The remaining essays in the collection treat individual topics: a critical history of Japanese acupuncture from Sugiyama Wa’ichi (杉山和一) to the Meiji period; a survey of Edo honzō (materia medica) scholarship from Kaibara Ekiken to the Tamba family; the history of the Japanese reception of the Běncǎo gāngmù; biographical notices of the principal Edo and Meiji medical figures.
Fujikawa’s method throughout is the disciplined modern-historiographical synthesis characteristic of his magnum opus, the Nihon igakushi — primary-source citation, philological precision, and a refusal of nationalist or chauvinist framing in either direction.
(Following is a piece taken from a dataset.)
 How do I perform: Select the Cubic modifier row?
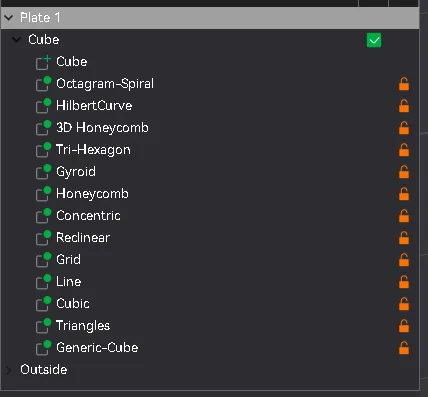pos(210,304)
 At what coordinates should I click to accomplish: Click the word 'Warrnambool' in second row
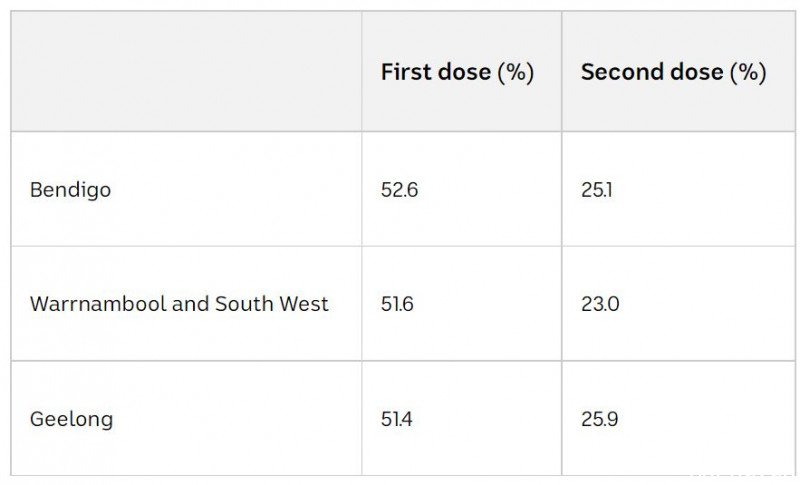point(98,304)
The essays were composed across a long career, beginning in the 1890s; their Chinese translation and 1936 publication in the HuángHàn yīxué cóngshū is part of the inter-war Japanese-Chinese collaborative medical-historical project (with 陳存仁 Chén Cúnrén as the principal Chinese editor).
Composition is therefore bracketed: the underlying Japanese-language essays span Fujikawa’s mature career, ca. 1900 to 1936, with publication in the hxwd Chinese translation in 1936. The work was widely read in Republican China and is one of the principal early Chinese-language introductions to the Japanese kanpō historical tradition.
Translations and research
- Fujikawa Yū. 1934. Japanese Medicine (English translation by John Ruhräh of Nihon igakushi). New York: Paul B. Hoeber — the principal English-language access-point to Fujikawa’s historiography (substantively overlaps the present Chinese translation).
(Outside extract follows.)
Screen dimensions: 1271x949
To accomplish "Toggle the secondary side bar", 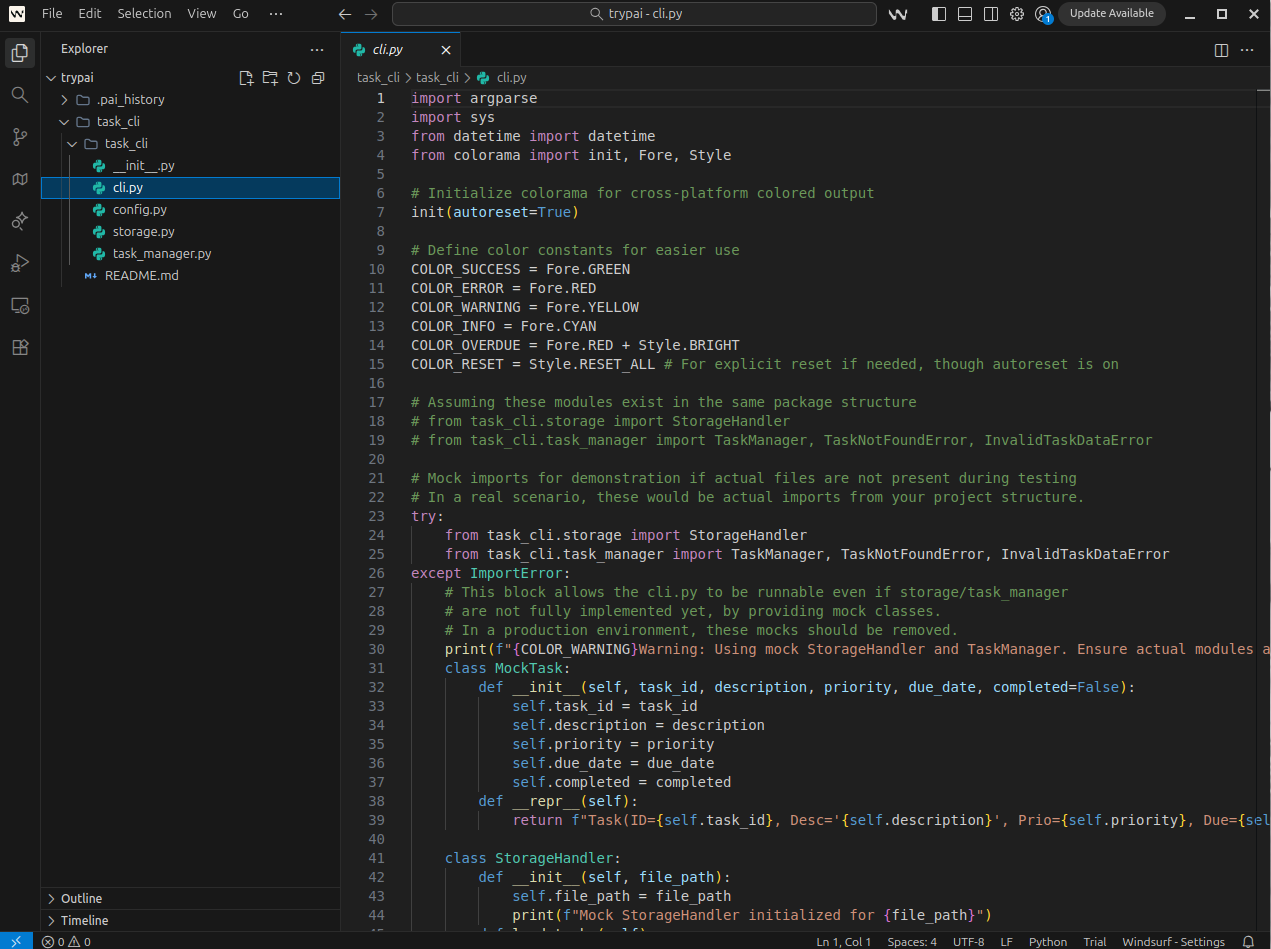I will click(x=990, y=14).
- Bowers, John Z. 1965. Medical Education in Japan: From Chinese Medicine to Western Medicine. New York: Hoeber Medical Division of Harper & Row — descends from Fujikawa.
- Sakai Shizu 酒井シヅ. 1982. Nihon no iryōshi 日本の医療史. Tokyo: Tokyo Shoseki — the principal modern Japanese update to Fujikawa.
- Lock, Margaret. 1980. East Asian Medicine in Urban Japan: Varieties of Medical Experience. Berkeley: University of California Press — for the post-war kanpō tradition.
Other points of interest
The placement of Fujikawa’s collection as the closing volume of the 1936 HuángHàn yīxué cóngshū is editorially deliberate: where the rest of the series transmits specific Japanese medical works to the Chinese audience, this volume gives the Chinese reader the historiographical framework within which to understand that transmission. The cóngshū as a whole — and the hxwd corpus in the present knowledgebase that descends from it — is the most significant single Republican-period transmission of Japanese kanpō literature into Chinese hands, and Fujikawa’s essay collection is its scholarly preface.